After his death I felt like I had no one to talk to or call in Jamaica. I felt like no one else in my family was as important as my grandfather was to me in Jamaica. When he died, I felt like nothing else mattered at the time, I had to live for him. I was devastated and the devastation caused me to believe he didn’t die for awhile. Faulkner provided information about the relationship of Miss Emily and her father, “We had long thought of them as a tableau, Miss Emily a slender figure in white in the background, her father a spraddled silhouette in the foreground, his back to her and clutching a horsewhip, the two of them framed by the back-flung front door” (Faulkner).

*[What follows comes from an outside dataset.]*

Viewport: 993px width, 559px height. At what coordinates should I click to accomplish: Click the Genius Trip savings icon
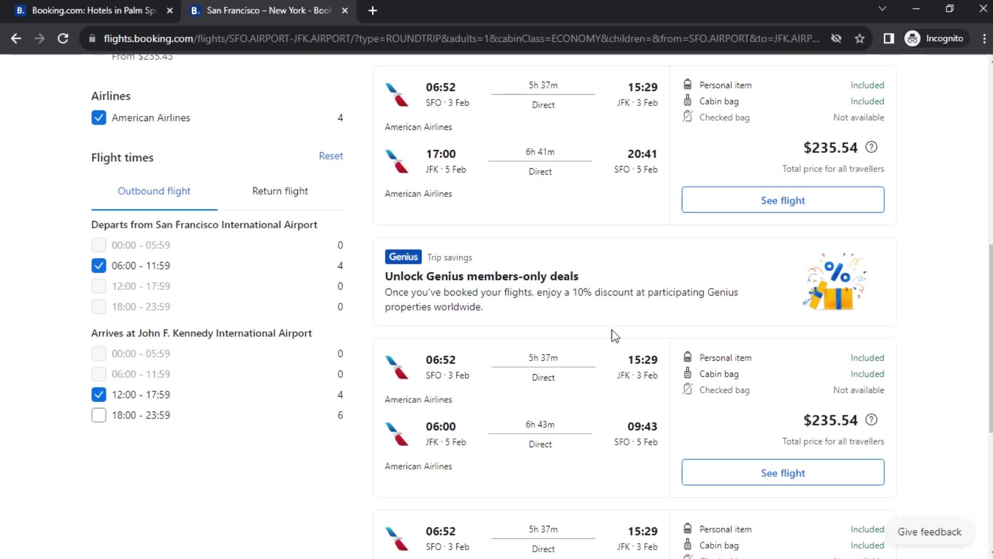pyautogui.click(x=402, y=257)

Growing up Miss Emily’s father was strick. He was overprotective of his daughter. The picture represents her father watching her. I can relate this because my family is overprotective of me and my brothers. Me being the only girl, I am often treated like a child and this involves my father being overbearing sometimes. My family often worries about us when they don’t have to just like Miss Emily’s father.

The reader-response criticism of secrets is found in the story, “A Rose for Emily.” William Faulkner provided description on Miss Emily’s gray hair, “During the next few years it grew grayer and grayer until it attained an even pepper-and-salt iron-gray, when it ceased turning” (Faulkner). It foreshadows the ending of the story when Miss Emily dies and they find the strand of gray hair lying next to her dead boyfriend. This also means Miss Emily was getting older and her hair was beginning to turn different shades of gray. William showed how in denial Miss Emily was, “She told them that her father was not dead. She did that for three days, with the ministers calling on her, and the doctors, trying to persuade her to let them dispose of the body” (Faulkner).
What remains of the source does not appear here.